Author + information
- Spencer B. King III, MD, MACC, Editor-in-Chief, JACC: Cardiovascular Interventions∗ ()
- ↵∗Address correspondence to:
Spencer B. King III, MD, MACC, Saint Joseph's Heart and Vascular Institute, 5665 Peachtree Dunwoody Road NE, Atlanta, Georgia 30342
All of us are excited to hear the results of the latest clinical trials that may change practice and improve outcomes. Are we equally enthusiastic when it comes to acquiring this useful information? Experimental science is hard work but does not require volunteers to become subjects or investigators to invite people to become subjects. Clinical research, in contrast, brings into play the unavoidable interaction between individual autonomy and the common good. John Locke, in the 17th century, and Immanuel Kant, in the 18th century, spoke to the rights of the individual and their primacy.
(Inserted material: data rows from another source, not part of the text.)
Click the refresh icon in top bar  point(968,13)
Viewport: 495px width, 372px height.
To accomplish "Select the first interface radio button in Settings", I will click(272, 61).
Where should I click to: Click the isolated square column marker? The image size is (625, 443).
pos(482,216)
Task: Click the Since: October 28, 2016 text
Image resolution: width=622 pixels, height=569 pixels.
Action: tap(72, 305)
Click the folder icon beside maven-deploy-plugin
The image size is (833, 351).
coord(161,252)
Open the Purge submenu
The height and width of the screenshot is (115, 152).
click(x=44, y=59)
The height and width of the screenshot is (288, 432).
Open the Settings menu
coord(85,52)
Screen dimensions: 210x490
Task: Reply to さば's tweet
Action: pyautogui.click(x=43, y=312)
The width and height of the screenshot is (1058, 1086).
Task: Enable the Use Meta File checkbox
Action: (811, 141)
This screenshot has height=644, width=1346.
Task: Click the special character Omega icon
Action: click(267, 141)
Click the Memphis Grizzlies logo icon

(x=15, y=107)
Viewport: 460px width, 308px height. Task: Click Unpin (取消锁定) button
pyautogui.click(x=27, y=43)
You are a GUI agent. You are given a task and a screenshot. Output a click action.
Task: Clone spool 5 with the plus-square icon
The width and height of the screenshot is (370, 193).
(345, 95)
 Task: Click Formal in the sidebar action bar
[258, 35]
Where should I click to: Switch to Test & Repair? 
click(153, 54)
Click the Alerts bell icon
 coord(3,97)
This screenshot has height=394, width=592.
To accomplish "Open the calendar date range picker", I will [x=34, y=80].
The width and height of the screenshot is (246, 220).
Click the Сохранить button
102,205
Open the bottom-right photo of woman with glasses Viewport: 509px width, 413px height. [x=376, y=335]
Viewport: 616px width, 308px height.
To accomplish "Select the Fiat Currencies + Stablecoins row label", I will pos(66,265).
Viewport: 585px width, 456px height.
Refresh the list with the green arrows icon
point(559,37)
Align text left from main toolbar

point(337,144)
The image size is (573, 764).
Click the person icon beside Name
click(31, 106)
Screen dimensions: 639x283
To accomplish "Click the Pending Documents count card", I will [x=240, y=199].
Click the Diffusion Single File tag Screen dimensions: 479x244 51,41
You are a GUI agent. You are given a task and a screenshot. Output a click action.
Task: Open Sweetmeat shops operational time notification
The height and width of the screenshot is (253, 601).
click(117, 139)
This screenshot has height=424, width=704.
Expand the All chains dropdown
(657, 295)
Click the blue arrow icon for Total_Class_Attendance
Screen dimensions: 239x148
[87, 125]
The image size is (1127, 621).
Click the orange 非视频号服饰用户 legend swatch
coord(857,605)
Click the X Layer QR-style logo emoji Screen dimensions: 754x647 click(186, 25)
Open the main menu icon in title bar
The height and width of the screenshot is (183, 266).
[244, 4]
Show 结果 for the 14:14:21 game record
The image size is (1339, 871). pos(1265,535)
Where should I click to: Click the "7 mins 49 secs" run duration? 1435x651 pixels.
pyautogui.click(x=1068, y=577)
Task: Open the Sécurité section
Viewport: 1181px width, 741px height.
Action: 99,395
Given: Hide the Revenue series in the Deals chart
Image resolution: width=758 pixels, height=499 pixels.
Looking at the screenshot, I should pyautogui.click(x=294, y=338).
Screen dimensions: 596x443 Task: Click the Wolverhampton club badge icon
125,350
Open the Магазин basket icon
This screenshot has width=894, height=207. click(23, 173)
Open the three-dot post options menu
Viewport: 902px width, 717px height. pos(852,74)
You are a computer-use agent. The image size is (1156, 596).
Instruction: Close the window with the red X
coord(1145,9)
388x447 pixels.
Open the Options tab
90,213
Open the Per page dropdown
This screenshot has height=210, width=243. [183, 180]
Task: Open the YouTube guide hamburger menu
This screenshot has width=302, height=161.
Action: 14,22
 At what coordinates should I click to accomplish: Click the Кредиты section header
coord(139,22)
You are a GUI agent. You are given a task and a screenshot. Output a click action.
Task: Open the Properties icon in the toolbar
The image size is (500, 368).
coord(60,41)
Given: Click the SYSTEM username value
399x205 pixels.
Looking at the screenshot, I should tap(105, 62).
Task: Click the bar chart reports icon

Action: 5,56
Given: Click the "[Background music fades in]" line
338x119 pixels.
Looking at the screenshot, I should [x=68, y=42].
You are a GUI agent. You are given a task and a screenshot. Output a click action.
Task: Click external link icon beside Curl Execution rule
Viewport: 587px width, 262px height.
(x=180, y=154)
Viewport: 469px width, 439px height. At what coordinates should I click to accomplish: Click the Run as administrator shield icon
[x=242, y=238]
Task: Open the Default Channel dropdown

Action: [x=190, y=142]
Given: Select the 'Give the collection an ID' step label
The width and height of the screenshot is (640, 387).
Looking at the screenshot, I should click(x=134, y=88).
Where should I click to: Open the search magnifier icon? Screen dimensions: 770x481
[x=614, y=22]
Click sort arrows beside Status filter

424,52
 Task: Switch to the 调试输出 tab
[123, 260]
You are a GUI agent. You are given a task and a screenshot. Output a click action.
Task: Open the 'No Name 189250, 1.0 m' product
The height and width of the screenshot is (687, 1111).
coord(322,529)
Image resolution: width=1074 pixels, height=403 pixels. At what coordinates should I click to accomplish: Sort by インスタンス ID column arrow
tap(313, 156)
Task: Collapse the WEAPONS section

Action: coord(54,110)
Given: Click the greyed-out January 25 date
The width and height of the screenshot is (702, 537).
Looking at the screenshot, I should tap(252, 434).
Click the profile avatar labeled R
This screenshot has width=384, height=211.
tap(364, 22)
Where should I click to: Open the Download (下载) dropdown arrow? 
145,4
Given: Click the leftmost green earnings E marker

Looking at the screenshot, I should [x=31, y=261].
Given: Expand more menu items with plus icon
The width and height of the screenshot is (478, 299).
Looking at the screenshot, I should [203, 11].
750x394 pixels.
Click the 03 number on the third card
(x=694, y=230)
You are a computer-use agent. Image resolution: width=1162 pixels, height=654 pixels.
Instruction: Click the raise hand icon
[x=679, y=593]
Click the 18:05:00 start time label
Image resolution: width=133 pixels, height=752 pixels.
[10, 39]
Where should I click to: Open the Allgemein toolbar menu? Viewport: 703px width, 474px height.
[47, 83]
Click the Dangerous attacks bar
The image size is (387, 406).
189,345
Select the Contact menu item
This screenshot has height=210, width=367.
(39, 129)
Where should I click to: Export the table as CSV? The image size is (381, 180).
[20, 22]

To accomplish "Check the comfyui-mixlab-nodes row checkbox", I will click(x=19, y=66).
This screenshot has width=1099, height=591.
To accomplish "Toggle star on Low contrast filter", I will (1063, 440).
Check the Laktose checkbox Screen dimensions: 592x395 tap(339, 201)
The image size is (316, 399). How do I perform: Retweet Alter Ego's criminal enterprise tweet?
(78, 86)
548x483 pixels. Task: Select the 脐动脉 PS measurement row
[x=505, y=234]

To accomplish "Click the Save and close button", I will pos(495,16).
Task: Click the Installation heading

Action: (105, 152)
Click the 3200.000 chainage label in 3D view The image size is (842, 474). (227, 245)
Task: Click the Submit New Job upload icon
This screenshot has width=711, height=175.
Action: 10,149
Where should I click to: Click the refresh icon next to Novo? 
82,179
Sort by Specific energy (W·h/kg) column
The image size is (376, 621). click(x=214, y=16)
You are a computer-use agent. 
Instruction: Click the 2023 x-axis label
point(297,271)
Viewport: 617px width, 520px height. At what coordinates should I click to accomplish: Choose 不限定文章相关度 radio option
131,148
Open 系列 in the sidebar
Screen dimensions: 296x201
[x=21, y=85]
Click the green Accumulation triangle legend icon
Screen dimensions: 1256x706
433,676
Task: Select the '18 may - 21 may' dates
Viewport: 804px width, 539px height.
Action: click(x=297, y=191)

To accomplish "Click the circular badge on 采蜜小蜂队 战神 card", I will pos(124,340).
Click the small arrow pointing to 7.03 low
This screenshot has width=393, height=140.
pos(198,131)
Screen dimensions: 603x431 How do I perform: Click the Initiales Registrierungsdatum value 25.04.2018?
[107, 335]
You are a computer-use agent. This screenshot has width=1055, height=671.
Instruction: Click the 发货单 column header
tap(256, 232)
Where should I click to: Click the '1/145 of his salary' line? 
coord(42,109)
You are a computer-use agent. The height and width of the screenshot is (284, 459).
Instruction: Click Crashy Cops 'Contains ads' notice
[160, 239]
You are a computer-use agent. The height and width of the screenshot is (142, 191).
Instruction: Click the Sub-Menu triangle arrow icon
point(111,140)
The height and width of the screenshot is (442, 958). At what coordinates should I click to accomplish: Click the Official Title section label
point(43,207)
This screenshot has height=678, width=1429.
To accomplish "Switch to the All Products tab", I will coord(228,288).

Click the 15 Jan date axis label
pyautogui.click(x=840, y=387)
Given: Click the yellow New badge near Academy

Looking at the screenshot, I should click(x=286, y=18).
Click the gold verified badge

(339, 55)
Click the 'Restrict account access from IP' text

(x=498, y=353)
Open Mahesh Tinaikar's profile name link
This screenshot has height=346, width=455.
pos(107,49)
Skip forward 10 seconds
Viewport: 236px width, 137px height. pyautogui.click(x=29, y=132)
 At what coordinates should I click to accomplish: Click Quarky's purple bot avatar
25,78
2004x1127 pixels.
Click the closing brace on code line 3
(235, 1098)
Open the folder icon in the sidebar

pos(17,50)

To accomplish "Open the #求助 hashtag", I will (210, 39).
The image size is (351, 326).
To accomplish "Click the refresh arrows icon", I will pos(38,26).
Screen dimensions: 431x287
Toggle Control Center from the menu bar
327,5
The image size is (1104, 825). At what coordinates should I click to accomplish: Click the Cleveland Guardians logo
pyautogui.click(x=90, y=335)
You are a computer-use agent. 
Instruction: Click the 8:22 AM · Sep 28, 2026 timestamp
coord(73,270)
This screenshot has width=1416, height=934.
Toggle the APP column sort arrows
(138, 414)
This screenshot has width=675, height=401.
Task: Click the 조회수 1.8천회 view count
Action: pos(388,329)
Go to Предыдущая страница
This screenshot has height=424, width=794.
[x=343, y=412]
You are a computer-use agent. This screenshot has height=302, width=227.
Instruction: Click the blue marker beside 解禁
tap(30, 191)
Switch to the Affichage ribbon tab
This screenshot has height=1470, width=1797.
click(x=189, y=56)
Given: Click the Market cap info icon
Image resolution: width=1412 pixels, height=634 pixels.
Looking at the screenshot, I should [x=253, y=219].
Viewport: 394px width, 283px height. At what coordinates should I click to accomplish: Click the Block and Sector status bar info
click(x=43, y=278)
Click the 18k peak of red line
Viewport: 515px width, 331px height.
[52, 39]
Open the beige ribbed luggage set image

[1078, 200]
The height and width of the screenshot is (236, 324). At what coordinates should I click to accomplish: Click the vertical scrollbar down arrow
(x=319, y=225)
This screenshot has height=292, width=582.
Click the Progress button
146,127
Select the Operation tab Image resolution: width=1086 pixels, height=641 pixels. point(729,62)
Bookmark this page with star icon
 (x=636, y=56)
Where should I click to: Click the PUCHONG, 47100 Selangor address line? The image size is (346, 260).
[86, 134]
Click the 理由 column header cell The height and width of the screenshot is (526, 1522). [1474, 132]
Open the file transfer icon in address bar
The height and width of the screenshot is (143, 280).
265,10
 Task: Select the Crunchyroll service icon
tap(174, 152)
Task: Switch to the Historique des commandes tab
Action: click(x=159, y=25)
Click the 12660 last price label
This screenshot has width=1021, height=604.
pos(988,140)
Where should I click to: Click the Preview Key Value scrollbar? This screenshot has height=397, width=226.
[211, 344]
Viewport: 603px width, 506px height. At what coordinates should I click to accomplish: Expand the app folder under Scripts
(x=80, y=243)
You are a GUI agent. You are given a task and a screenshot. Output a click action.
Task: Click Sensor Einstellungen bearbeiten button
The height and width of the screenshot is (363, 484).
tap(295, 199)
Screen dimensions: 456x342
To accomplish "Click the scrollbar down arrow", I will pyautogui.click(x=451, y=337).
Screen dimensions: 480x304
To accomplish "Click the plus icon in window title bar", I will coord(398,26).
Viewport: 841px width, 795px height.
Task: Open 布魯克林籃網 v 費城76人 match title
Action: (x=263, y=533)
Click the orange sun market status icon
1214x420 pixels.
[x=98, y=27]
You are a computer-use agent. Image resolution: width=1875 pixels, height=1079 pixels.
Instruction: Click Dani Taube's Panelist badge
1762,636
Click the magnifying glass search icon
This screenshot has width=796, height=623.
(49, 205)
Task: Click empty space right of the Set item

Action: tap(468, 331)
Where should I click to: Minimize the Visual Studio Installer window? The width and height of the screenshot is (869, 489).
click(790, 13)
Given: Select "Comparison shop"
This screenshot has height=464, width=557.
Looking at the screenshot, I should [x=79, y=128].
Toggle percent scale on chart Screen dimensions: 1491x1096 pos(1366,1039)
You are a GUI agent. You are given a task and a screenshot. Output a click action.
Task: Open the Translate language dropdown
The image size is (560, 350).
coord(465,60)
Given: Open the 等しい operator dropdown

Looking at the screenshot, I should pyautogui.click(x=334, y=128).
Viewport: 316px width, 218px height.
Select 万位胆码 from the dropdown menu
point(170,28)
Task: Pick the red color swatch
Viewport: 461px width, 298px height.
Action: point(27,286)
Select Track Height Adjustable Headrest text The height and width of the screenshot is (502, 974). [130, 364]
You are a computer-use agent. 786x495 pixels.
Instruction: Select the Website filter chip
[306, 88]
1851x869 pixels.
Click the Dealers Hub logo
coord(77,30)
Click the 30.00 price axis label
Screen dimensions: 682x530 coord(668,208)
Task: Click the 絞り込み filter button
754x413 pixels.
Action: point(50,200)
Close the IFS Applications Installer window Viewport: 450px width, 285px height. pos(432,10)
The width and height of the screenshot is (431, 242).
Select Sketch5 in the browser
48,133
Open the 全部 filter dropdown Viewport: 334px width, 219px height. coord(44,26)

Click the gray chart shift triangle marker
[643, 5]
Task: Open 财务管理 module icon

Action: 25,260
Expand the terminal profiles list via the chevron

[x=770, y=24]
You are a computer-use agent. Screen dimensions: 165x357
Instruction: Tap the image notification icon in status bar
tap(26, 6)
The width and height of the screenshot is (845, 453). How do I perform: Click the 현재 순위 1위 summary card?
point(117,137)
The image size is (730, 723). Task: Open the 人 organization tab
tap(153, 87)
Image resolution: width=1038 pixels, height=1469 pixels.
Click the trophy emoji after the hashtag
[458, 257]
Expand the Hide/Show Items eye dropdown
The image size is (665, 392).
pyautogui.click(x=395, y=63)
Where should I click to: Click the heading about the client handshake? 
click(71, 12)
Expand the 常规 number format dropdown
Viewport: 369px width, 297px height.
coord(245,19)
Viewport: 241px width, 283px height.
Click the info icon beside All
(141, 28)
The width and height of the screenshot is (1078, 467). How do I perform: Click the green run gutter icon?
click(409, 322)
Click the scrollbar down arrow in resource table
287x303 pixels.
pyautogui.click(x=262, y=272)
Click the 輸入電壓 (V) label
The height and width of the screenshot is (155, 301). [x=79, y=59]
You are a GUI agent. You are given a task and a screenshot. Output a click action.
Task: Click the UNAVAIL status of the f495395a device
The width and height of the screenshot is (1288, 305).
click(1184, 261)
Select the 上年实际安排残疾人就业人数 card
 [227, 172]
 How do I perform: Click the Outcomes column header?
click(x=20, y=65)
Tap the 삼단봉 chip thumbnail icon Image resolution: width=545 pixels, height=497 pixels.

In the same period, Thomas Hobbes, and later Jean-Jacques Rousseau, developed the concept of the social contract, whereby participation of the individual benefits the community. Viewed in the context of clinical research, are the inalienable rights of the individual in conflict with the common good of the community? The current prevailing view is that participation in clinical research is beyond the call of duty, and individuals who agree to participate are unusual and therefore few. Opting in is the norm. Should opting out be considered? Has the pendulum between individual rights and community benefits swung too far in the direction of individual liberties? There is no argument that all clinical research must include consent that fully informs subjects of what is being proposed and that any participation is voluntary. However, are we impeding the advancement of clinical knowledge and the benefit to the community by not making participation in clinical research normal rather than unusual? Some disciplines and institutions practice this approach much more than others. Oncology is the prime example, in which clinical trials are often the norm, but it is less the case in cardiovascular medicine.
Is there really a conflict between the individual and the community? I think not, because knowledge of benefit, or lack thereof, although certainly of value to the community, also benefits the individuals who make up that community, including sometimes the subjects themselves who volunteer for trials, or their families. Although duty does not mean legal obligation, writing on this subject, a group from the Department of Bioethics at the National Institutes of Health concluded, “There needs to be a cultural shift in the more formal framework that is brought to participation in research…from participation in biomedical research being above the call of duty to being a moral obligation for everyone to do his/her part” (1).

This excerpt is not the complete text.